Target pointing data

□ □ □ □ □

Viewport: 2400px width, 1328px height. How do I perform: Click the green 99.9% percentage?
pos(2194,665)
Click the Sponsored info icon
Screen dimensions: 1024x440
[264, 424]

□ □ □ □ □

_REQUEST_
Update the rows above by replacing "Viewport" with "Display" and leaving everything else unchanged.

_SOLUTION_
Display: 2400px width, 1328px height. How do I perform: Click the green 99.9% percentage?
pos(2194,665)
Click the Sponsored info icon
Screen dimensions: 1024x440
[264, 424]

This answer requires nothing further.